Skip to content

Resampling

We can resample by either:

  • upsampling (moving data to a higher frequency)
  • downsampling (moving data to a lower frequency)
  • combinations of these e.g. first upsample and then downsample

Downsampling to a lower frequency

Polars views downsampling as a special case of the group_by operation and you can do this with group_by_dynamic and group_by_rolling - see the temporal group by page for examples.

Upsampling to a higher frequency

Let's go through an example where we generate data at 30 minute intervals:

DataFrame · date_range

df = pl.DataFrame(
    {
        "time": pl.date_range(
            start=datetime(2021, 12, 16),
            end=datetime(2021, 12, 16, 3),
            interval="30m",
            eager=True,
        ),
        "groups": ["a", "a", "a", "b", "b", "a", "a"],
        "values": [1.0, 2.0, 3.0, 4.0, 5.0, 6.0, 7.0],
    }
)
print(df)

DataFrame

let df = df!(
"time" => date_range(
    "time",
    NaiveDate::from_ymd_opt(2021, 12, 16).unwrap().and_hms_opt(0, 0, 0).unwrap(),
    NaiveDate::from_ymd_opt(2021, 12, 16).unwrap().and_hms_opt(3, 0, 0).unwrap(),
    Duration::parse("30m"),
    ClosedWindow::Both,
    TimeUnit::Milliseconds, None)?,
    "groups" => &["a", "a", "a", "b", "b", "a", "a"],
    "values" => &[1.0, 2.0, 3.0, 4.0, 5.0, 6.0, 7.0],
)?;
println!("{}", &df);

shape: (7, 3)
┌─────────────────────┬────────┬────────┐
│ time                ┆ groups ┆ values │
│ ---                 ┆ ---    ┆ ---    │
│ datetime[μs]        ┆ str    ┆ f64    │
╞═════════════════════╪════════╪════════╡
│ 2021-12-16 00:00:00 ┆ a      ┆ 1.0    │
│ 2021-12-16 00:30:00 ┆ a      ┆ 2.0    │
│ 2021-12-16 01:00:00 ┆ a      ┆ 3.0    │
│ 2021-12-16 01:30:00 ┆ b      ┆ 4.0    │
│ 2021-12-16 02:00:00 ┆ b      ┆ 5.0    │
│ 2021-12-16 02:30:00 ┆ a      ┆ 6.0    │
│ 2021-12-16 03:00:00 ┆ a      ┆ 7.0    │
└─────────────────────┴────────┴────────┘

Upsampling can be done by defining the new sampling interval.

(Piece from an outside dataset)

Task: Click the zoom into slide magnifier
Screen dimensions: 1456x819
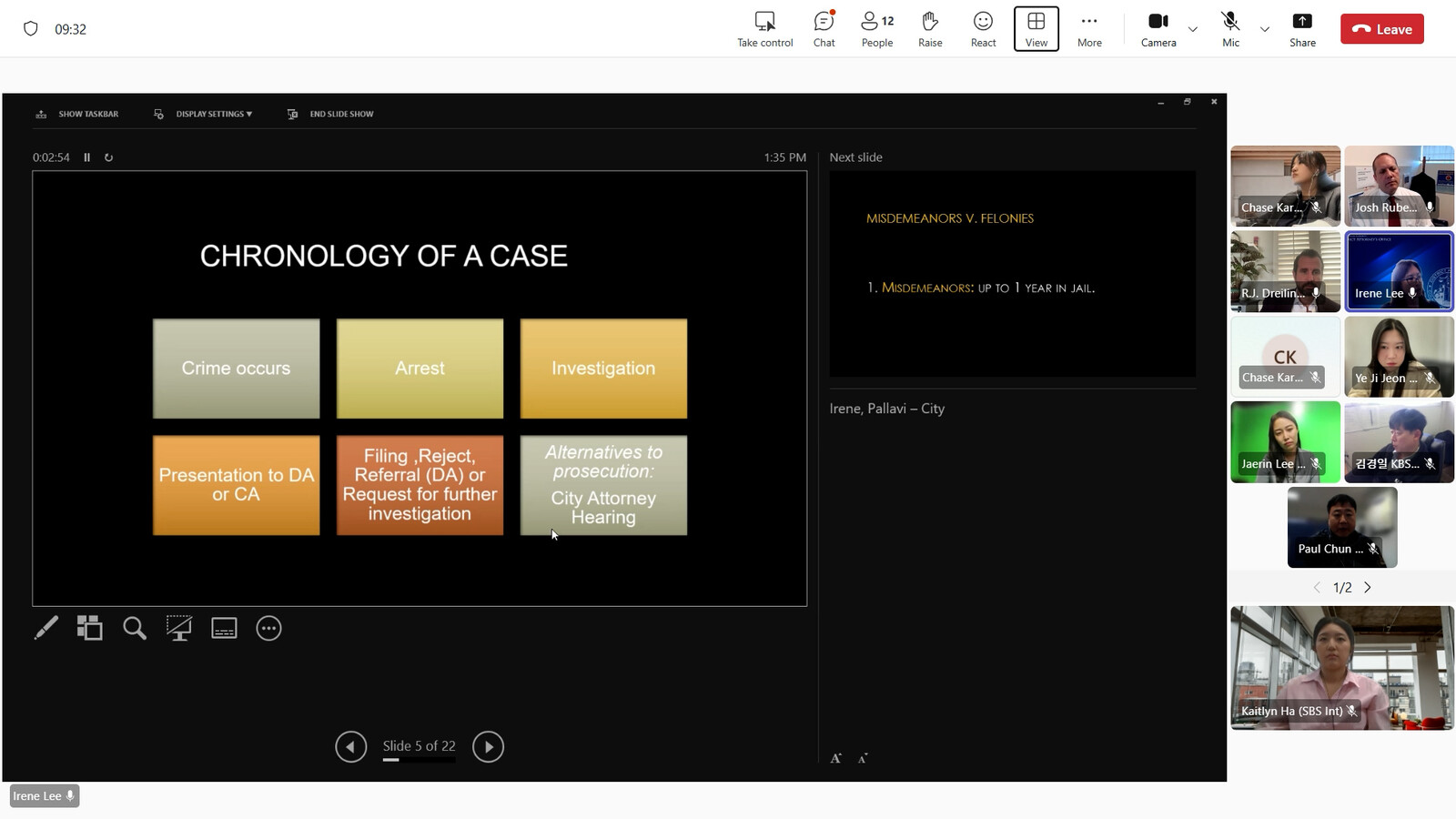Action: click(x=135, y=628)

By upsampling we are adding in extra rows where we do not have data. As such upsampling by itself gives a DataFrame with nulls. These nulls can then be filled with a fill strategy or interpolation.

Upsampling strategies

In this example we upsample from the original 30 minutes to 15 minutes and then use a forward strategy to replace the nulls with the previous non-null value:

upsample

out1 = df.upsample(time_column="time", every="15m").fill_null(strategy="forward")
print(out1)

let out1 = df
    .clone()
    .upsample::<[String; 0]>([], "time", Duration::parse("15m"), Duration::parse("0"))?
    .fill_null(FillNullStrategy::Forward(None))?;
println!("{}", &out1);
shape: (13, 3)
┌─────────────────────┬────────┬────────┐
│ time                ┆ groups ┆ values │
│ ---                 ┆ ---    ┆ ---    │
│ datetime[μs]        ┆ str    ┆ f64    │
╞═════════════════════╪════════╪════════╡
│ 2021-12-16 00:00:00 ┆ a      ┆ 1.0    │
│ 2021-12-16 00:15:00 ┆ a      ┆ 1.0    │
│ 2021-12-16 00:30:00 ┆ a      ┆ 2.0    │
│ 2021-12-16 00:45:00 ┆ a      ┆ 2.0    │
│ …                   ┆ …      ┆ …      │
│ 2021-12-16 02:15:00 ┆ b      ┆ 5.0    │
│ 2021-12-16 02:30:00 ┆ a      ┆ 6.0    │
│ 2021-12-16 02:45:00 ┆ a      ┆ 6.0    │
│ 2021-12-16 03:00:00 ┆ a      ┆ 7.0    │
└─────────────────────┴────────┴────────┘

In this example we instead fill the nulls by linear interpolation:

upsample · interpolate · fill_null

out2 = (
    df.upsample(time_column="time", every="15m")
    .interpolate()
    .fill_null(strategy="forward")
)
print(out2)

let out2 = df
    .clone()
    .upsample::<[String; 0]>([], "time", Duration::parse("15m"), Duration::parse("0"))?
    .lazy()
    .with_columns([col("values").interpolate(InterpolationMethod::Linear)])
    .collect()?
    .fill_null(FillNullStrategy::Forward(None))?;
println!("{}", &out2);
shape: (13, 3)
┌─────────────────────┬────────┬────────┐
│ time                ┆ groups ┆ values │
│ ---                 ┆ ---    ┆ ---    │
│ datetime[μs]        ┆ str    ┆ f64    │
╞═════════════════════╪════════╪════════╡
│ 2021-12-16 00:00:00 ┆ a      ┆ 1.0    │
│ 2021-12-16 00:15:00 ┆ a      ┆ 1.5    │
│ 2021-12-16 00:30:00 ┆ a      ┆ 2.0    │
│ 2021-12-16 00:45:00 ┆ a      ┆ 2.5    │
│ …                   ┆ …      ┆ …      │
│ 2021-12-16 02:15:00 ┆ b      ┆ 5.5    │
│ 2021-12-16 02:30:00 ┆ a      ┆ 6.0    │
│ 2021-12-16 02:45:00 ┆ a      ┆ 6.5    │
│ 2021-12-16 03:00:00 ┆ a      ┆ 7.0    │
└─────────────────────┴────────┴────────┘